Start of RECORDS

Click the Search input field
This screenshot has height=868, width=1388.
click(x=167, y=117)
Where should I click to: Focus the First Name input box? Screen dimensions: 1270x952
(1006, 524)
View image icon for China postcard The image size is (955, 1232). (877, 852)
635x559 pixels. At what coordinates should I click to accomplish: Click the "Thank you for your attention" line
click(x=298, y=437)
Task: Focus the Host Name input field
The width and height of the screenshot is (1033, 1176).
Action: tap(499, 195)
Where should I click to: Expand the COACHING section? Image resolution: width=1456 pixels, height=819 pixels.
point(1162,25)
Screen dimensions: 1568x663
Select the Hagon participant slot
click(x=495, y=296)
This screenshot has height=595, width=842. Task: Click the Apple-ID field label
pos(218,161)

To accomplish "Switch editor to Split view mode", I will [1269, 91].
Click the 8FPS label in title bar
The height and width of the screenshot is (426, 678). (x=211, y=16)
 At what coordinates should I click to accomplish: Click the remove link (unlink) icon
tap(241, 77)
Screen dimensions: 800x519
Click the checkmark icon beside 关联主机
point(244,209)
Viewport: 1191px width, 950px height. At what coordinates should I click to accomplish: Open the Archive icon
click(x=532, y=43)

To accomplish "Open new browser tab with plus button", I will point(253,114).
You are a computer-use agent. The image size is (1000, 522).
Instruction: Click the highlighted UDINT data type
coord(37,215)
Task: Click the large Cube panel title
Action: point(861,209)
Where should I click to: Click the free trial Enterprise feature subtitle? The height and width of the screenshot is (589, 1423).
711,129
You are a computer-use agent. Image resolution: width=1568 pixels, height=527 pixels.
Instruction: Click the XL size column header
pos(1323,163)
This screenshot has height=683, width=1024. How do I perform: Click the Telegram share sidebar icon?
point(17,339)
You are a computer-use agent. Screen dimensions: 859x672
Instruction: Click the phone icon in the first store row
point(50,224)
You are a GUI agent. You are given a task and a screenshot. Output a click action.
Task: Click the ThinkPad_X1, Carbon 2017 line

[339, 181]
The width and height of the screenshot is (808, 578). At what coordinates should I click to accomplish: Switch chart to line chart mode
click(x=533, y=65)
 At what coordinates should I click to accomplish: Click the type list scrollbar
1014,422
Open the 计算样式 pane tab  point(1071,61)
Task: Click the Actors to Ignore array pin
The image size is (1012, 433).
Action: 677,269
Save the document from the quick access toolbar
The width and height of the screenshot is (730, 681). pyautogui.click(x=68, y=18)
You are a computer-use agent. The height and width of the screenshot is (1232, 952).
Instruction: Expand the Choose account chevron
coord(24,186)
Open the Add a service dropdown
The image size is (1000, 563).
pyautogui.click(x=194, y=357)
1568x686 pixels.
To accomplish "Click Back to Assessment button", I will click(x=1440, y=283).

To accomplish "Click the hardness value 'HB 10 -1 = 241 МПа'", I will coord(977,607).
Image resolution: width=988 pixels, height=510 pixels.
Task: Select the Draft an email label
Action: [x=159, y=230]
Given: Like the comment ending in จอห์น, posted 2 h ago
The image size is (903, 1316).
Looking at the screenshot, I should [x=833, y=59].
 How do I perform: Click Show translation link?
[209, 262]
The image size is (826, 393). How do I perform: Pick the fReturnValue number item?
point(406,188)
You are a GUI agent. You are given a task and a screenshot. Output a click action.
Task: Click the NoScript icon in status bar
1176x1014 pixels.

End of RECORDS

_TASK TO CARRY OUT:_
The response has to match the data exactly, line for line.

_RESULT FOR THIS TASK:_
Click the Search input field
This screenshot has height=868, width=1388.
click(x=167, y=117)
Where should I click to: Focus the First Name input box? Screen dimensions: 1270x952
(1006, 524)
View image icon for China postcard The image size is (955, 1232). (877, 852)
635x559 pixels. At what coordinates should I click to accomplish: Click the "Thank you for your attention" line
click(x=298, y=437)
Task: Focus the Host Name input field
The width and height of the screenshot is (1033, 1176).
Action: tap(499, 195)
Where should I click to: Expand the COACHING section? Image resolution: width=1456 pixels, height=819 pixels.
point(1162,25)
Screen dimensions: 1568x663
Select the Hagon participant slot
click(x=495, y=296)
This screenshot has height=595, width=842. Task: Click the Apple-ID field label
pos(218,161)

To accomplish "Switch editor to Split view mode", I will [1269, 91].
Click the 8FPS label in title bar
The height and width of the screenshot is (426, 678). (x=211, y=16)
 At what coordinates should I click to accomplish: Click the remove link (unlink) icon
tap(241, 77)
Screen dimensions: 800x519
Click the checkmark icon beside 关联主机
point(244,209)
Viewport: 1191px width, 950px height. At what coordinates should I click to accomplish: Open the Archive icon
click(x=532, y=43)

To accomplish "Open new browser tab with plus button", I will point(253,114).
You are a computer-use agent. The image size is (1000, 522).
Instruction: Click the highlighted UDINT data type
coord(37,215)
Task: Click the large Cube panel title
Action: point(861,209)
Where should I click to: Click the free trial Enterprise feature subtitle? The height and width of the screenshot is (589, 1423).
711,129
You are a computer-use agent. Image resolution: width=1568 pixels, height=527 pixels.
Instruction: Click the XL size column header
pos(1323,163)
This screenshot has height=683, width=1024. How do I perform: Click the Telegram share sidebar icon?
point(17,339)
You are a computer-use agent. Screen dimensions: 859x672
Instruction: Click the phone icon in the first store row
point(50,224)
You are a GUI agent. You are given a task and a screenshot. Output a click action.
Task: Click the ThinkPad_X1, Carbon 2017 line

[339, 181]
The width and height of the screenshot is (808, 578). At what coordinates should I click to accomplish: Switch chart to line chart mode
click(x=533, y=65)
 At what coordinates should I click to accomplish: Click the type list scrollbar
1014,422
Open the 计算样式 pane tab  point(1071,61)
Task: Click the Actors to Ignore array pin
The image size is (1012, 433).
Action: 677,269
Save the document from the quick access toolbar
The width and height of the screenshot is (730, 681). pyautogui.click(x=68, y=18)
You are a computer-use agent. The height and width of the screenshot is (1232, 952).
Instruction: Expand the Choose account chevron
coord(24,186)
Open the Add a service dropdown
The image size is (1000, 563).
pyautogui.click(x=194, y=357)
1568x686 pixels.
To accomplish "Click Back to Assessment button", I will click(x=1440, y=283).

To accomplish "Click the hardness value 'HB 10 -1 = 241 МПа'", I will coord(977,607).
Image resolution: width=988 pixels, height=510 pixels.
Task: Select the Draft an email label
Action: [x=159, y=230]
Given: Like the comment ending in จอห์น, posted 2 h ago
The image size is (903, 1316).
Looking at the screenshot, I should [x=833, y=59].
 How do I perform: Click Show translation link?
[209, 262]
The image size is (826, 393). How do I perform: Pick the fReturnValue number item?
point(406,188)
You are a GUI agent. You are given a task and a screenshot. Output a click action.
Task: Click the NoScript icon in status bar
1176x1014 pixels.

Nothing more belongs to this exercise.